American sportscaster

Robert Joseph DeLaney (April 21, 1924 – November 25, 2008) was an American sportscaster.

A 1942 graduate of Elmira Free Academy, DeLaney served in the United States Army in the Pacific theater during World War II, stationed in New Caledonia. After returning to the States, he attended Syracuse University and worked with radio station WFBL in Syracuse. When the Boston Red Sox and Boston Braves decided to separate their radio coverage in 1951, Curt Gowdy, Tom Hussey and DeLaney were hired to call Red Sox games on WHDH. At the end of the 1954 season, DeLaney was hired to replace Ernie Harwell on New York Giants broadcasts. When the Giants moved to San Francisco in 1958, DeLaney was replaced by local announcer Lon Simmons.

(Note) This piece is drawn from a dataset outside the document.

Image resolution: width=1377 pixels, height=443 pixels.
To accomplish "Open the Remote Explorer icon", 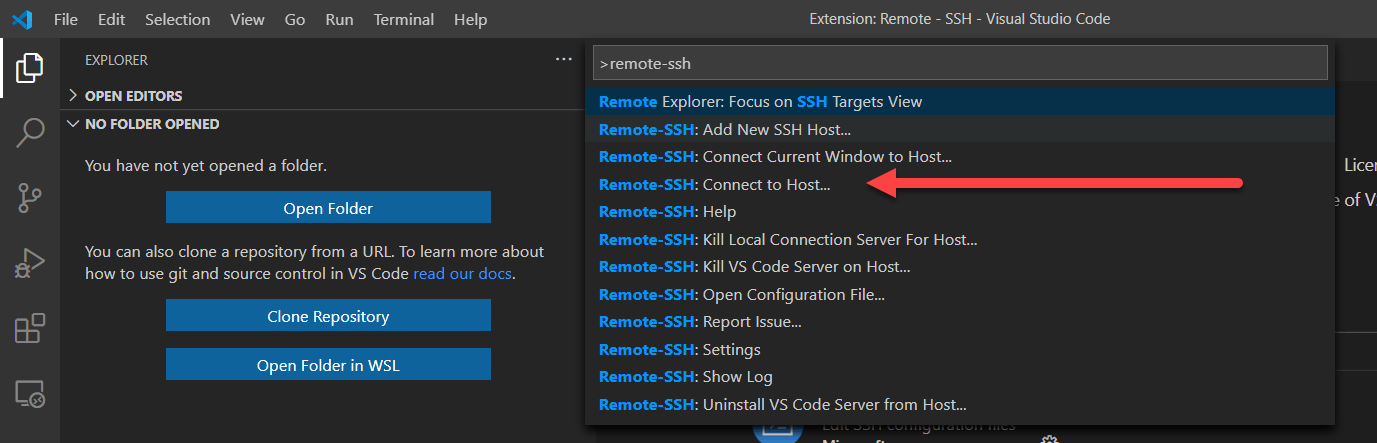I will point(30,394).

After his stint with the Giants, DeLaney was hired as the announcer for live commercials for Atlantic Refining Company during New York Yankees games, a job he held for ten seasons. In April 1959, DeLaney became the announcer for John F. Kennedy's presidential campaign.

After the election, DeLaney worked as a television sports host in New York City from 1962 to 1968 on WPIX and called the Ivy League Football Game of the Week on radio from 1964 to 1968. During the 1970s he served as narrator for the NFL Films Game of the Week, a disc jockey at WFAS in White Plains, New York, and a freelance commercial voiceover artist.

He died on November 25, 2008, from complications of a stroke at St. John's Queens Hospital.